Bhubhaneswar-based Xavier’s Institute of Management (XIMB) is in the process of turning into a university soon, its Director Fr PT Joseph, SJ tells PaGaLGuY. In this interview, he also speaks about the curriculum changes the institute is planning for its Post Graduate Diploma in Management (PGDM) and the PGDM Rural Management courses.
What changes can the incoming batch of 2013 look forward to benefitting from at XIMB?
From the point of view of the fulltime programme students, we will be revising the curriculum a little bit next year. Apart from that, although it doesn’t directly affect PGDM or PGDM(RM) students, but we have started a 1-year advanced management programme on Resettlement and Rehabilitation and Corporate Social Responsibility for 15 executives of Uttarakhand’s Tehri Hydro Development Corporation. This along with our other initiatives in the rural management and social sector will continue to be under focus in the coming year.
Are you looking at an increase in intake for any of the the two-year programmes?
We were looking at expansion in the number of seats but the proposal hasn’t gone past AICTE’s regulations. But we may become a university soon and therefore increase intake from a university perspective. That process might take one or two months to finalize, but we are in the process of becoming a university.
Would that mean that the PGDM degrees would be offered as full-fledged MBA degrees under the XIMB University?
The PGDM will still remain as an AICTE-approved course, it may not become a university degree for now. But after we get university status we may start some other type of programmes under the university. Right now we have gotten the government sanction of Rs 10 crores and are involved with acquiring the necessary land for the University in Sambalpur. Until land is acquired, which is priority for now, we aren’t in a position to share more details.
What is XIMB’s faculty strength now and how are you thinking about expanding it?
As of now we are 55 in total. One more is joining in December and another two may join in January 2011. We hire faculty whenever we come across somebody good. For example, one of the faculty joining next is a Cornell University PhD with lots of experience. Another person in the recruitment process has worked in Netherlands and has a PhD from Korea.
What kind of curriculum changes are you going to make in the PGDM and PGDM(RM) courses before the next batch joins?
We have already started a new course on Environment and Sustainability which is mandatory for all the 180 PGDM students. There’s another mandatory course on Emotional quotient and Leadership. Next, we are planning a meeting of all the faculty on the January 12, 2011. Before that meeting, a committee is preparing the background papers by looking at changes in the global and Indian economy.
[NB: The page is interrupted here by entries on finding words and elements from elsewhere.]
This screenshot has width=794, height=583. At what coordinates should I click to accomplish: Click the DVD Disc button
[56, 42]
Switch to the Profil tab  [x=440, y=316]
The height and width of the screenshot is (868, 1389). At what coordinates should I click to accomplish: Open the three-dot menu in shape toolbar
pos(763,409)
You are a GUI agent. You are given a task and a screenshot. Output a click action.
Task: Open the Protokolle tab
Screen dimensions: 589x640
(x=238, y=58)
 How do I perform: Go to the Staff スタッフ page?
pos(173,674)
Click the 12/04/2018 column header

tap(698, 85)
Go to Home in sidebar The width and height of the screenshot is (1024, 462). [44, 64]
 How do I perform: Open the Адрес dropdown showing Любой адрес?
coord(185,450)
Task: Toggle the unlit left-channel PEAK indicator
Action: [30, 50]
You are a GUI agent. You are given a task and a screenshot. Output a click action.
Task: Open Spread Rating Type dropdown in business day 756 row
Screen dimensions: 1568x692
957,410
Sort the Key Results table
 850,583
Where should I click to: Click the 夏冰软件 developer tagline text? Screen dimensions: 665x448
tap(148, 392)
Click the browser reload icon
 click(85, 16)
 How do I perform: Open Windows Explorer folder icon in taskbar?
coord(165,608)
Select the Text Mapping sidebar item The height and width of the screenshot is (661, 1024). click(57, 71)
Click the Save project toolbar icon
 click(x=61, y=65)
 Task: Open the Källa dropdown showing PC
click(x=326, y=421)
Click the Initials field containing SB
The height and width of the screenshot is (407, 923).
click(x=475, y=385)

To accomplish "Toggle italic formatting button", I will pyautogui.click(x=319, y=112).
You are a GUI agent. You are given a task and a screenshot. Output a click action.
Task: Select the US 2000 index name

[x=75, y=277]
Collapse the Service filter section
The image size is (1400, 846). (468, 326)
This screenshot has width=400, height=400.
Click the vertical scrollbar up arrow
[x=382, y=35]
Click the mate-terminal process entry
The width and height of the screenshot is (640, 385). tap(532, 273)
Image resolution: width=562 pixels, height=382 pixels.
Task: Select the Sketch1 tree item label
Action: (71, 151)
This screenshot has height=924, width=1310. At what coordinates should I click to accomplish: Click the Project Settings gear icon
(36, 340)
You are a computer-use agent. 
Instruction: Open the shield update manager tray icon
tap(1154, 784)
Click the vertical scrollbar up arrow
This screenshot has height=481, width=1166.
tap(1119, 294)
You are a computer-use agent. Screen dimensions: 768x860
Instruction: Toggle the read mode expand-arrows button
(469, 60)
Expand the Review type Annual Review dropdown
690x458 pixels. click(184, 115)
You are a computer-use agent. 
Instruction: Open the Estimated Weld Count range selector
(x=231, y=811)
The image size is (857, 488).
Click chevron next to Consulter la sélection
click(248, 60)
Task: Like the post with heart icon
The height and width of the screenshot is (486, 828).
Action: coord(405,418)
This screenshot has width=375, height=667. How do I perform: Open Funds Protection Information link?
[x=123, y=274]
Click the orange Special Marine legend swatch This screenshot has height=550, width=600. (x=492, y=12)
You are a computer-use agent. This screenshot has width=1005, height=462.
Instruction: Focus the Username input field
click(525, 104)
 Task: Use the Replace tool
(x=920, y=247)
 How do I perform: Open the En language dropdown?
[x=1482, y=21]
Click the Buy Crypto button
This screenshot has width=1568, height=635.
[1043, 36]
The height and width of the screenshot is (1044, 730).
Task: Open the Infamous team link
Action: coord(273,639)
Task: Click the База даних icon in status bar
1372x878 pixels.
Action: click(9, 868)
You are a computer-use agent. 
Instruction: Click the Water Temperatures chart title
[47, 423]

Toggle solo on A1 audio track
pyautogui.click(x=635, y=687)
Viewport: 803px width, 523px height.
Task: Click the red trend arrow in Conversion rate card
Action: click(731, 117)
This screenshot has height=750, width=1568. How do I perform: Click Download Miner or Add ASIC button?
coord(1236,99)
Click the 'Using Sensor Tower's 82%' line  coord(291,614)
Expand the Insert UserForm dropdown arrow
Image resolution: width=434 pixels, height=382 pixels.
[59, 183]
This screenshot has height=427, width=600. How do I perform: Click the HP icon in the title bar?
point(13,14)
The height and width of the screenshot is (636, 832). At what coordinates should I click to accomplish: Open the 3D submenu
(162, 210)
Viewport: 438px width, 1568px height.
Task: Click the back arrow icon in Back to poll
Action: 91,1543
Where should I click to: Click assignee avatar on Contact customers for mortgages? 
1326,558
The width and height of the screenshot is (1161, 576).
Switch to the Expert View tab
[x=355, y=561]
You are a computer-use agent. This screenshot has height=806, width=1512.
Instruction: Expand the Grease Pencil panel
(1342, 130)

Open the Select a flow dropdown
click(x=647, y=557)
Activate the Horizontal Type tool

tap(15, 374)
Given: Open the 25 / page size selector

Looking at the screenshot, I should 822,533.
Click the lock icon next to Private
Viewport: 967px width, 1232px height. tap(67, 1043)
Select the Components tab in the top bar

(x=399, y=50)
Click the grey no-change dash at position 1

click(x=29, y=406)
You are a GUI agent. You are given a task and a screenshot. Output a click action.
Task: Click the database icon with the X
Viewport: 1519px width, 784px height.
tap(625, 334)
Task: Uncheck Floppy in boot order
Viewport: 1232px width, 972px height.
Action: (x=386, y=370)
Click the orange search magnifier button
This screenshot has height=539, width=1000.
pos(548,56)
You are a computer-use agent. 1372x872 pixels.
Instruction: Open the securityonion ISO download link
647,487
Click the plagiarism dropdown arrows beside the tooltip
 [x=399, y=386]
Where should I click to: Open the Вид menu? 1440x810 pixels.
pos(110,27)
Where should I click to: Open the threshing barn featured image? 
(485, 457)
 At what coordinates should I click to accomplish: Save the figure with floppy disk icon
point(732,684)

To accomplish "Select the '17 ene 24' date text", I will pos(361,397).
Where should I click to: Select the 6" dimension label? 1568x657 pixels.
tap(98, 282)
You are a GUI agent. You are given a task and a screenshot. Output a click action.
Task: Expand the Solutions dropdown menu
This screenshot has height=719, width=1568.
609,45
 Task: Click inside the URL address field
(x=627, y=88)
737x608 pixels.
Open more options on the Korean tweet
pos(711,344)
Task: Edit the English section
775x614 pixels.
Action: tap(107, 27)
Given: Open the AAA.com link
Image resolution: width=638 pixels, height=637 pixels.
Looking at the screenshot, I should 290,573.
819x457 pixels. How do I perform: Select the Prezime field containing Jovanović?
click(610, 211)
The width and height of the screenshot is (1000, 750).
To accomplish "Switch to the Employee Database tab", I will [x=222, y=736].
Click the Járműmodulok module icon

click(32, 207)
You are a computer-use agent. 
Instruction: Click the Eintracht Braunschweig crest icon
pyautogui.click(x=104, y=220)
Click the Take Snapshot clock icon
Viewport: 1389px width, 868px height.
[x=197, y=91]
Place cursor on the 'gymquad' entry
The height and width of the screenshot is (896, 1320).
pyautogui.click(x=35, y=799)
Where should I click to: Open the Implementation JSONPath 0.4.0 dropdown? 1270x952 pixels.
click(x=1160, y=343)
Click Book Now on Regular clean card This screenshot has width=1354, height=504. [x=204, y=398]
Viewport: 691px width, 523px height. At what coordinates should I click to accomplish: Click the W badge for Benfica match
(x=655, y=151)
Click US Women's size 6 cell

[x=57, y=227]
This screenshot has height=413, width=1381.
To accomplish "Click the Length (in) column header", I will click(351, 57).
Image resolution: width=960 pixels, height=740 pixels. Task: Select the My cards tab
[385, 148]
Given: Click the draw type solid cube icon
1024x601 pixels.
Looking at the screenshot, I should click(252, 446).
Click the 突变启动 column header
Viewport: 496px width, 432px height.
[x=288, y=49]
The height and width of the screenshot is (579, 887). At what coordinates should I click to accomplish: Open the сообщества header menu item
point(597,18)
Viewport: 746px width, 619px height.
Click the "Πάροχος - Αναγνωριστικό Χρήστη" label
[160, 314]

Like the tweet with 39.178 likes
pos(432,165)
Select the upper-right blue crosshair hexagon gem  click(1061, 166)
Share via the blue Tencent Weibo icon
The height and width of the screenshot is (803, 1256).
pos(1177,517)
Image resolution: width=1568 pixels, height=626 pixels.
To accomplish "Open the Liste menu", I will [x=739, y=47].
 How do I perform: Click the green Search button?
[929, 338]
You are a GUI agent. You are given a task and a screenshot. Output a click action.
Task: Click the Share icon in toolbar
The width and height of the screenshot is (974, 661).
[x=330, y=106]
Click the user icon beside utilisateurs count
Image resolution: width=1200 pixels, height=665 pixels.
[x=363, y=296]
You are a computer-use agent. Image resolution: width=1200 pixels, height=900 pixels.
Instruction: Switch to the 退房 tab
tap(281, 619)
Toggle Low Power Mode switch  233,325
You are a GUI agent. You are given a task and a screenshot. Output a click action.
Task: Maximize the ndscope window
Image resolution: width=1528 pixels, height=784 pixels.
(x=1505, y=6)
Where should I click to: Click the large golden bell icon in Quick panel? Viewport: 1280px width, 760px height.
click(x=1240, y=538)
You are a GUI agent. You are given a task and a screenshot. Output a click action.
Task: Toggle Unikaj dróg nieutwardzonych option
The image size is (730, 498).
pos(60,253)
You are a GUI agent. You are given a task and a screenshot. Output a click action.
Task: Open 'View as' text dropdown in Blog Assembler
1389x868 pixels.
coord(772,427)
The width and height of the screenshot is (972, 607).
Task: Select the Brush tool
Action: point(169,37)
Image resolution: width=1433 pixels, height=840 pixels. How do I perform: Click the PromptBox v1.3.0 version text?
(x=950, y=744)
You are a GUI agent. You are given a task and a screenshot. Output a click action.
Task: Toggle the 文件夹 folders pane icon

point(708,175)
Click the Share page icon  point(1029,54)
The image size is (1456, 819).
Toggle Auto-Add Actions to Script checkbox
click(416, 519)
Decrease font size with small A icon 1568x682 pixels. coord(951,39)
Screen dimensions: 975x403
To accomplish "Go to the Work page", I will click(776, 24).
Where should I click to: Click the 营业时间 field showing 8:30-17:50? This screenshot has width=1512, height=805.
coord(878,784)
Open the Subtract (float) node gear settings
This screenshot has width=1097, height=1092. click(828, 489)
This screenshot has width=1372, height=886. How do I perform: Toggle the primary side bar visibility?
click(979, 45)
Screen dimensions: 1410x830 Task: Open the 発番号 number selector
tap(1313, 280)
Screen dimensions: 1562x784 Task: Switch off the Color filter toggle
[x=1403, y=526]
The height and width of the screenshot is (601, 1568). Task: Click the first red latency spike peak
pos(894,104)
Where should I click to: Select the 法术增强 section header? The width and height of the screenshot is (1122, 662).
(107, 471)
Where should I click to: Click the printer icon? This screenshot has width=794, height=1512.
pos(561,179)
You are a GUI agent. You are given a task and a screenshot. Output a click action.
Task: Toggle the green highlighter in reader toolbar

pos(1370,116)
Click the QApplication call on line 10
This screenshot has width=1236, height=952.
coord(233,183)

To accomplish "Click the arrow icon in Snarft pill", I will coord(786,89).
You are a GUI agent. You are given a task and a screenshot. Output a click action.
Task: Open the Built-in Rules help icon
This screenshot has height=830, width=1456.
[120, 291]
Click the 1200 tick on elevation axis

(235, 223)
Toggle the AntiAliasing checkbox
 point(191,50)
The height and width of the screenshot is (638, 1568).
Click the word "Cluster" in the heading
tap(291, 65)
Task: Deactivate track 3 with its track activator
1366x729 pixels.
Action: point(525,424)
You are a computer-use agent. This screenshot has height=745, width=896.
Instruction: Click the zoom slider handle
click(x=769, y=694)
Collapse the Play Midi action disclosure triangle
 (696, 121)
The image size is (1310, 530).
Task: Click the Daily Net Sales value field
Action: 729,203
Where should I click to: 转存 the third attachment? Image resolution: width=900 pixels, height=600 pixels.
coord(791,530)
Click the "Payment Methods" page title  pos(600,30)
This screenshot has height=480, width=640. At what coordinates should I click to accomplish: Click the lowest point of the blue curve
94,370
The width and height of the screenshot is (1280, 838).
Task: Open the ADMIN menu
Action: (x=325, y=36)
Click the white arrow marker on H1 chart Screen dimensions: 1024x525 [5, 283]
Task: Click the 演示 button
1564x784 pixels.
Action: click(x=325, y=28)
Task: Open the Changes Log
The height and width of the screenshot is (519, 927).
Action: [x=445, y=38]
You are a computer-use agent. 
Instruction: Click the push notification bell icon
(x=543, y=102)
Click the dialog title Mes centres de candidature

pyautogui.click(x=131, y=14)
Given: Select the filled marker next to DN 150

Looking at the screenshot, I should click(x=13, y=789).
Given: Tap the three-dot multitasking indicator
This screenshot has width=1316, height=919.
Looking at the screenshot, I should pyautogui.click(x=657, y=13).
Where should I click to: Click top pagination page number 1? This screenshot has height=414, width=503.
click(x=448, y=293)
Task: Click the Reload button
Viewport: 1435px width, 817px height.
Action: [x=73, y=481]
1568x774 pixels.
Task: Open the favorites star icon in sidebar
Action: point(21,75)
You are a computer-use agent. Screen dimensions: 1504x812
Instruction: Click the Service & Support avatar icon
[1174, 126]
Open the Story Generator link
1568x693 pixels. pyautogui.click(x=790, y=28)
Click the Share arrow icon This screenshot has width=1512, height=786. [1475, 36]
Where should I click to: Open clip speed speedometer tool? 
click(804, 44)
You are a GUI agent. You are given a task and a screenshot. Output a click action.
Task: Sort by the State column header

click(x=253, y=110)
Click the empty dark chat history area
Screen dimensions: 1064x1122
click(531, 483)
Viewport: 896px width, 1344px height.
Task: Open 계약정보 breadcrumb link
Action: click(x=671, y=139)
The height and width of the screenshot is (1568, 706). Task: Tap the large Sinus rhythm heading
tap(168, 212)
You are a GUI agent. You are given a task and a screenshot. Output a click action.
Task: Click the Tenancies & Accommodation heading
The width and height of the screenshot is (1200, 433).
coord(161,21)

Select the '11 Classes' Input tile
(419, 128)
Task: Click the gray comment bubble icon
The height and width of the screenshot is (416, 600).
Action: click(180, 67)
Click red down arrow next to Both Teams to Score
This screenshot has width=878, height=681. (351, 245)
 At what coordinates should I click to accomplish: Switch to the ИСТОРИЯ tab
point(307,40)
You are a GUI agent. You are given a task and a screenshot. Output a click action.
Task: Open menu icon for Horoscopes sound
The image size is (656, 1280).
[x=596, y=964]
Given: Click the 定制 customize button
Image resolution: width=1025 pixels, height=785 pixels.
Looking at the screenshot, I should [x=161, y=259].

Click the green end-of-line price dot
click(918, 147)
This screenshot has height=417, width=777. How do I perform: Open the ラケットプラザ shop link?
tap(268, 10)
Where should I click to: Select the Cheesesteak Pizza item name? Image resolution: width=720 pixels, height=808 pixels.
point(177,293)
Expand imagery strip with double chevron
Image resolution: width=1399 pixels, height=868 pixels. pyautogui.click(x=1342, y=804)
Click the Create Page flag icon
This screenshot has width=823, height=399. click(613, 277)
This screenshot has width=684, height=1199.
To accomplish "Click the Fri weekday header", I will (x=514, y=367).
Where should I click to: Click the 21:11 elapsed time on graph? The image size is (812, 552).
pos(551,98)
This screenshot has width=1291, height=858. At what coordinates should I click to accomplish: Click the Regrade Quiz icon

Only after the January 12 meeting will a clear picture emerge about the exact changes.
But speaking in general, we’ve been teaching management that is too bifurcated by specialization in our view. As you know, students choose to go for either marketing or finance or other specializations during the course. We are having a feeling that there should be some integration between these specializations by changing their content and give each course a holistic approach. For example, we know that there is a good market for inkjet printer cartridges. But inkjet cartridge production also generates a large amount of waste and affects the environment. So when we teach either of marketing or production management, we need to also bring awareness of sustainability in and show how both marketing and production are linked. If we can do this, we will not only make better managers but also better human beings. Apart from that, we would like to increase our connection with the bottom of the pyramid. We have a very strong programme in which all 180 PGDM students went and stayed in villages for 3 days. We want to increase their exposure to bottom of the pyramid and to leadership. We would also like to focus on ways to increase mentoring from faculty and senior students.
What are your thoughts on b-schools changing their admission policy to reduce the number of engineers in the batch?
This is something we tried to do last year already. We wanted to bring down the number of engineers and increase the batch diversity by taking in students from other backgrounds. But unfortunately all the students who are getting good grades in XAT were engineers and we could not reduce their number last year. But we’ll continue to give quantitative ability lesser weightage compared to verbal and commnication skills and try to reduce the number of engineers.
Looking at the Indian scenario, I would prefer 60% engineers and 40% non-engineers ideally in the XIMB batches. The job market requirements are still such that the engineering background is preferred so we cant reduce it too much.
We have traditionally seen what an engineer-driven MBA job market looks like. But in your view what scope do non-engineers with an MBA degree have in the market?
Only the product marketing, production and manufacturing companies need people to necessarily have engineering backgrounds. But the remaining type of jobs, that is finance, human resources, some types of marketing and market research, advertising are areas that do not really require engineers.